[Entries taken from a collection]
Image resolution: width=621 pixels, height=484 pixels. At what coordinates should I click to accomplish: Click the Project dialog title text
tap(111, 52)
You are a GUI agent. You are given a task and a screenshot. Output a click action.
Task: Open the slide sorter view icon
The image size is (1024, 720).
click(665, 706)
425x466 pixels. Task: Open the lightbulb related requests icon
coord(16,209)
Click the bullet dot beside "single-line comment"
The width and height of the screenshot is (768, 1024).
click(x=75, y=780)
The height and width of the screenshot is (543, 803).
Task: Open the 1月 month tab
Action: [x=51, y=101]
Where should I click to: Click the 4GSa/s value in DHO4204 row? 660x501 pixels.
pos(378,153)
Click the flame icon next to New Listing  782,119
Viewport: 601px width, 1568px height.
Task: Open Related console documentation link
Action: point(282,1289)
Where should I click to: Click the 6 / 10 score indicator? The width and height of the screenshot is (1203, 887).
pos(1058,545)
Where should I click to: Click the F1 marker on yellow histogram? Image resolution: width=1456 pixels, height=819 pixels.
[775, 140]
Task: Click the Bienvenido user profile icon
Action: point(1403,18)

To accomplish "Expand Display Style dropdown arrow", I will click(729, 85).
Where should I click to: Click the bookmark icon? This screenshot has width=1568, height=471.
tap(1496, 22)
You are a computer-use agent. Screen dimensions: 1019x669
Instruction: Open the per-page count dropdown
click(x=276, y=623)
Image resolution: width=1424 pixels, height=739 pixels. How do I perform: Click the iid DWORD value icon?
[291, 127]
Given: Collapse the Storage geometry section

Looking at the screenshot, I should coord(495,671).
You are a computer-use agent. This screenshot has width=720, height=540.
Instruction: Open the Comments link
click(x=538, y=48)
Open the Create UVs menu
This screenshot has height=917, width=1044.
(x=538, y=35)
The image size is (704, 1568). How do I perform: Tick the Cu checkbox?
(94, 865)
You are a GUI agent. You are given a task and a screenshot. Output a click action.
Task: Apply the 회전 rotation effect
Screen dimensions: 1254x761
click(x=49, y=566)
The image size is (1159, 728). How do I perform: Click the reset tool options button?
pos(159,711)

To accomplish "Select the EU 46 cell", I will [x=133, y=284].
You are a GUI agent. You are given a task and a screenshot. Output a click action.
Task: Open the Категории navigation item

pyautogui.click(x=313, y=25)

EXERCISE AIM
Reproduce verbatim the lines from the one containing "Where should I click to: Click the F1" through the end of the collection, including both of those lines.

OUTPUT
Where should I click to: Click the F1 marker on yellow histogram? Image resolution: width=1456 pixels, height=819 pixels.
[775, 140]
Task: Click the Bienvenido user profile icon
Action: point(1403,18)

To accomplish "Expand Display Style dropdown arrow", I will click(729, 85).
Where should I click to: Click the bookmark icon? This screenshot has width=1568, height=471.
tap(1496, 22)
You are a computer-use agent. Screen dimensions: 1019x669
Instruction: Open the per-page count dropdown
click(x=276, y=623)
Image resolution: width=1424 pixels, height=739 pixels. How do I perform: Click the iid DWORD value icon?
[291, 127]
Given: Collapse the Storage geometry section

Looking at the screenshot, I should coord(495,671).
You are a computer-use agent. This screenshot has width=720, height=540.
Instruction: Open the Comments link
click(x=538, y=48)
Open the Create UVs menu
This screenshot has height=917, width=1044.
(x=538, y=35)
The image size is (704, 1568). How do I perform: Tick the Cu checkbox?
(94, 865)
You are a GUI agent. You are given a task and a screenshot. Output a click action.
Task: Apply the 회전 rotation effect
Screen dimensions: 1254x761
click(x=49, y=566)
The image size is (1159, 728). How do I perform: Click the reset tool options button?
pos(159,711)

To accomplish "Select the EU 46 cell", I will [x=133, y=284].
You are a GUI agent. You are given a task and a screenshot. Output a click action.
Task: Open the Категории navigation item

pyautogui.click(x=313, y=25)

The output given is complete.